> **WORK REQUIRED**
Taking the line with "Tekirdag Otele Gelen Escort Alya (171, 2233)" as the first and the line with "Saray Escort (94, 1937)" as the last, set down exactly every line in that range from the entries below, and no more.

───── RECORDS TO PROCESS

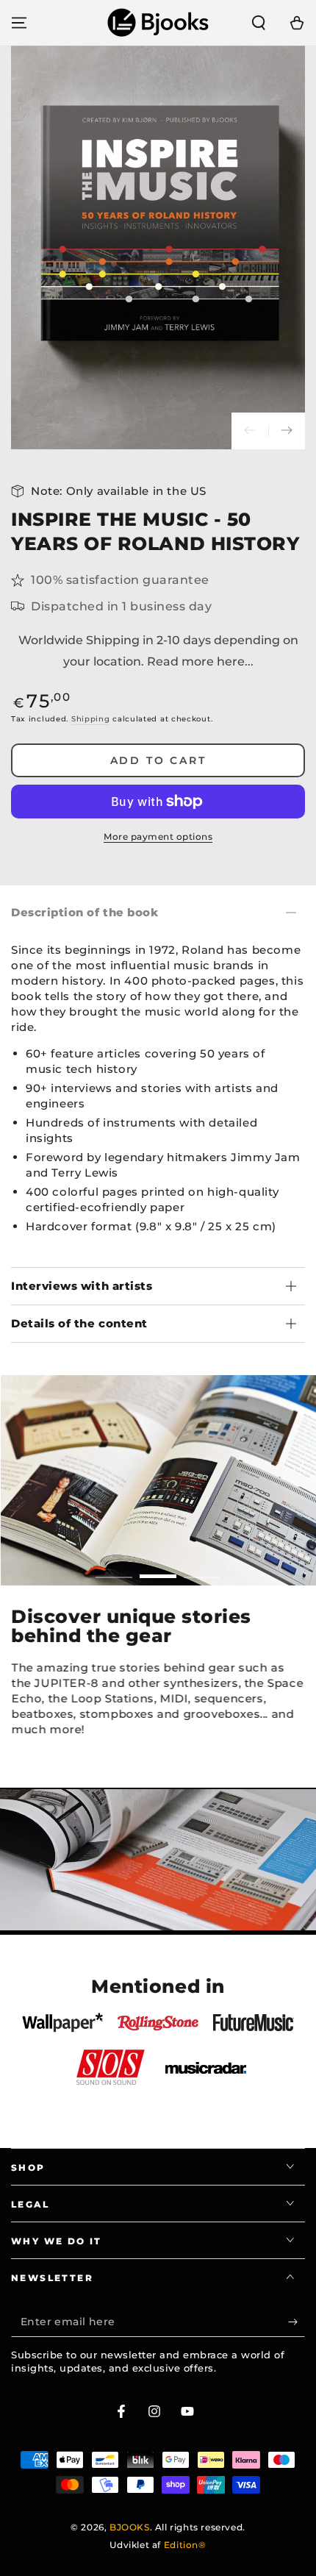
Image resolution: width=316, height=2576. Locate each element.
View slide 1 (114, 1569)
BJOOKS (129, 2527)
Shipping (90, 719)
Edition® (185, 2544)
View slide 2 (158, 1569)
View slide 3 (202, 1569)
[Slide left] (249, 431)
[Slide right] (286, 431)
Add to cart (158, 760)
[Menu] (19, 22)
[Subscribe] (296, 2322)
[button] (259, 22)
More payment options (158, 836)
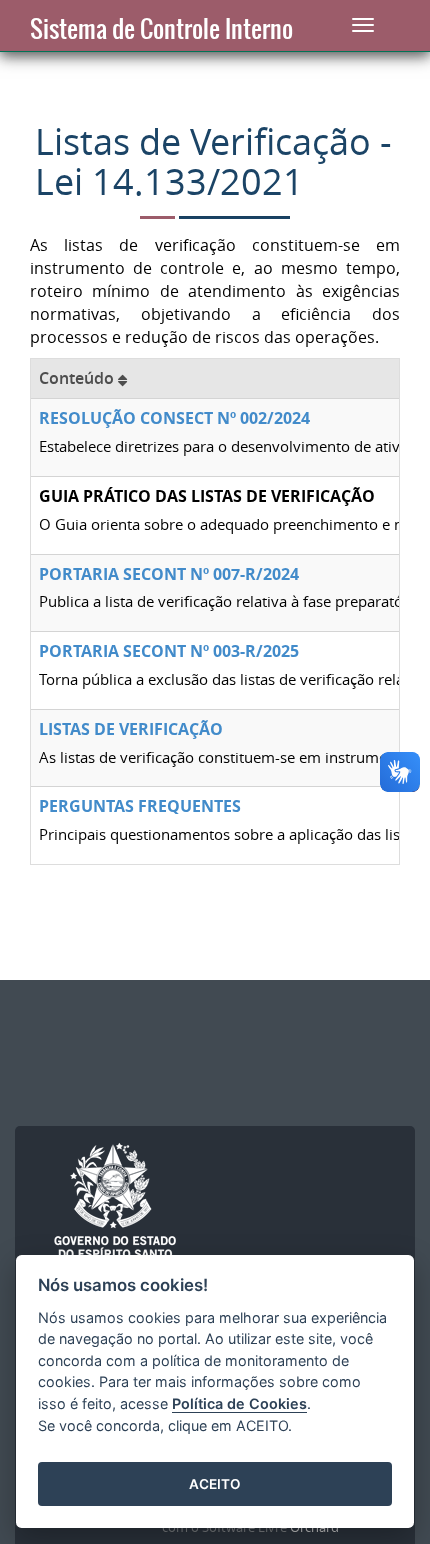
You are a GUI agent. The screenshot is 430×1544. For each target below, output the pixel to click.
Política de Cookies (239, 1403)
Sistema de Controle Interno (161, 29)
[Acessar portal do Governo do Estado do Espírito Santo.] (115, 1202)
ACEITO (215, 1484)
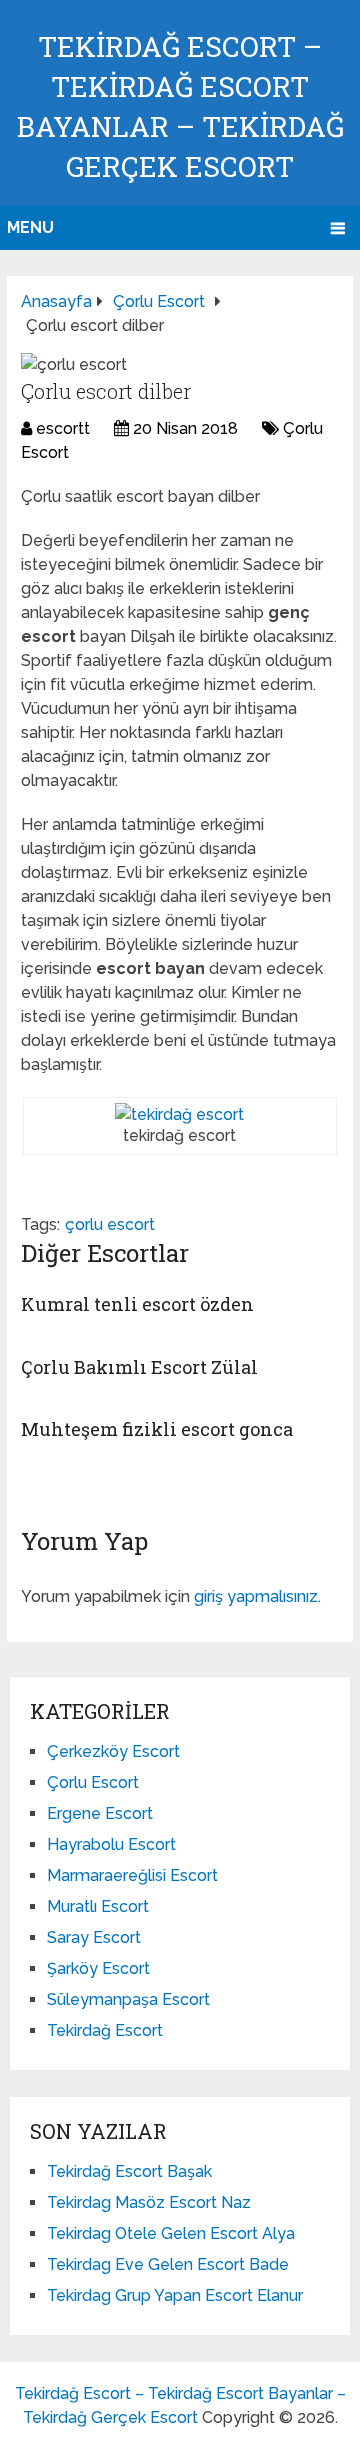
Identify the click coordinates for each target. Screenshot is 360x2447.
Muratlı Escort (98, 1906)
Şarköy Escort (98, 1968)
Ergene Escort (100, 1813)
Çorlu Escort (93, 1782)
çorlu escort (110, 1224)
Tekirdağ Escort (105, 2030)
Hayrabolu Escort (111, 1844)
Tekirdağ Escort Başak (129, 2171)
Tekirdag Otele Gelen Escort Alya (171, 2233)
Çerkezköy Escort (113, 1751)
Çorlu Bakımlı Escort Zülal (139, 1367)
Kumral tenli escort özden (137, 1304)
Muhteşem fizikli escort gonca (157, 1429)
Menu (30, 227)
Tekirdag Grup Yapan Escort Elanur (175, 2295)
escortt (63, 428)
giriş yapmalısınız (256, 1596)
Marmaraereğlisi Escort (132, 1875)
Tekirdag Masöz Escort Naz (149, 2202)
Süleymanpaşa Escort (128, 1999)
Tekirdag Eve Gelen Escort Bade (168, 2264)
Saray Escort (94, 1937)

──────────
───── RECORDS TO PROCESS

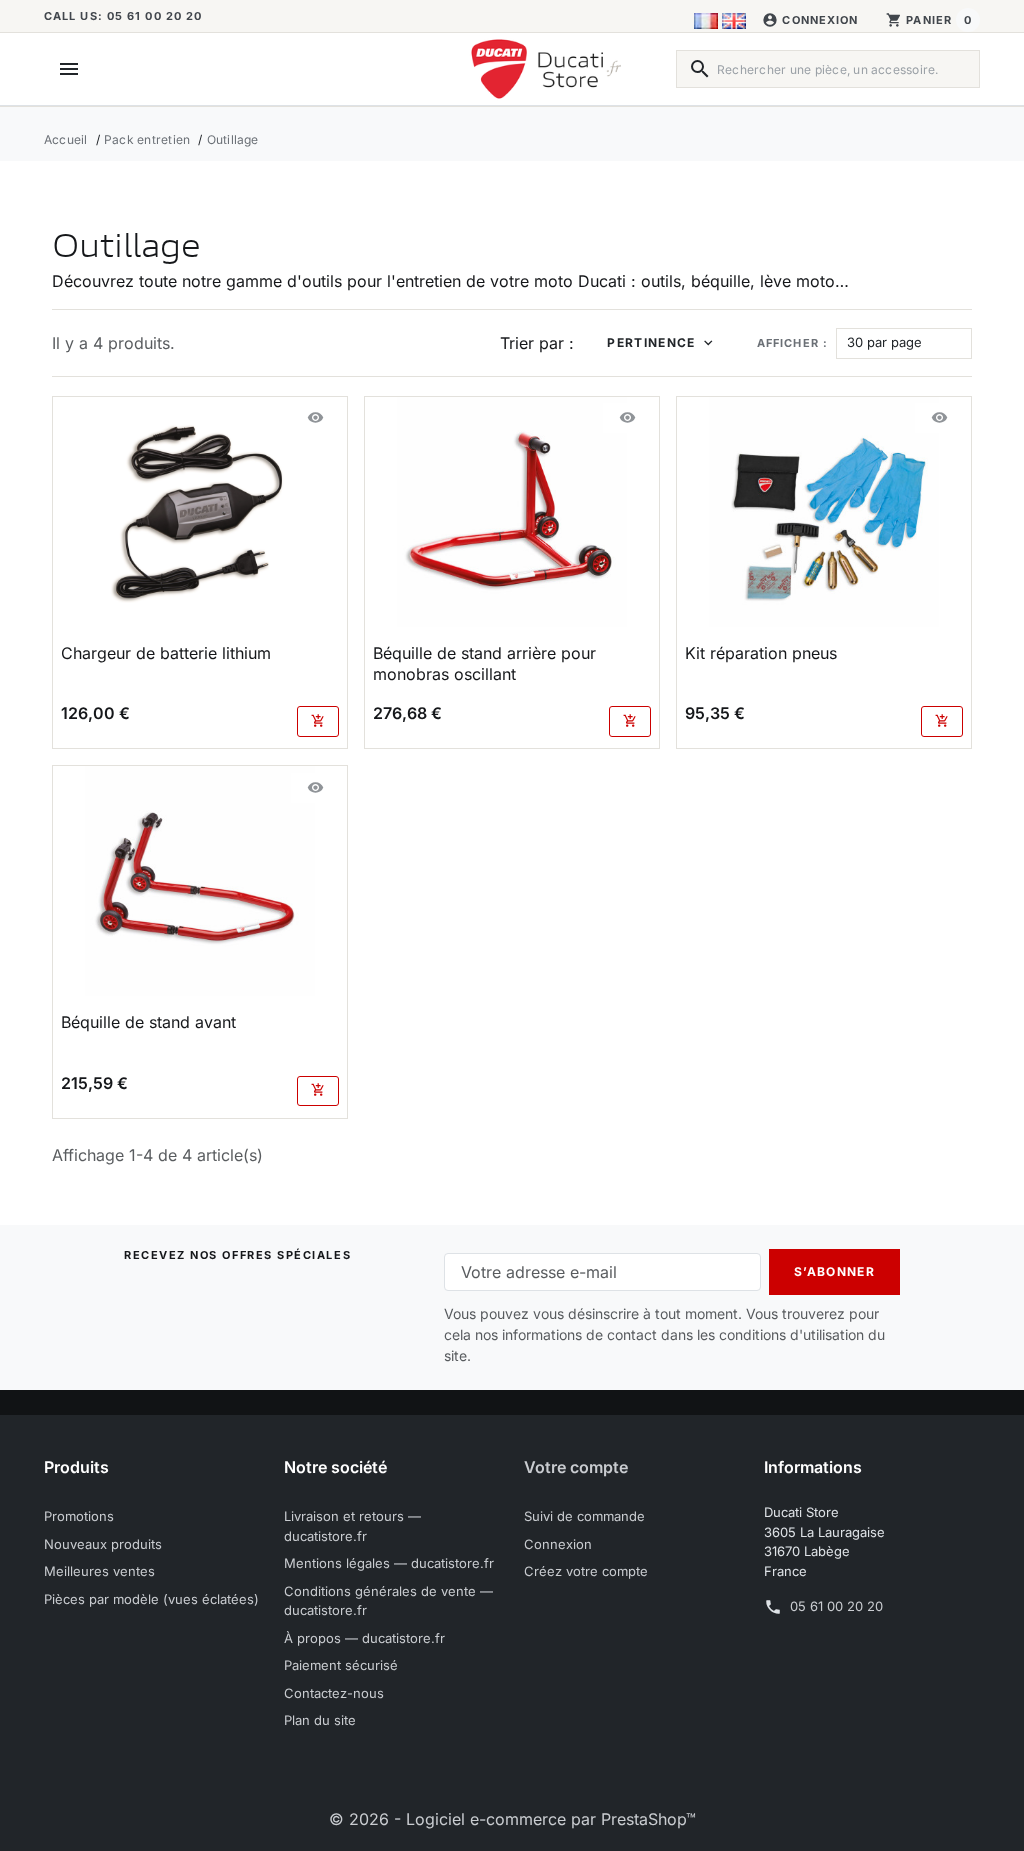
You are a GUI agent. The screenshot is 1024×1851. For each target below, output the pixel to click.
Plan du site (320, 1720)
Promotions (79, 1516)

──────────

> **WRITTEN ANSWER**
Tekirdag Otele Gelen Escort Alya (171, 2233)
Çerkezköy Escort (113, 1751)
Çorlu Bakımlı Escort Zülal (139, 1367)
Kumral tenli escort özden (137, 1304)
Muhteşem fizikli escort gonca (157, 1429)
Menu (30, 227)
Tekirdag Grup Yapan Escort Elanur (175, 2295)
escortt (63, 428)
giriş yapmalısınız (256, 1596)
Marmaraereğlisi Escort (132, 1875)
Tekirdag Masöz Escort Naz (149, 2202)
Süleymanpaşa Escort (128, 1999)
Tekirdag Eve Gelen Escort Bade (168, 2264)
Saray Escort (94, 1937)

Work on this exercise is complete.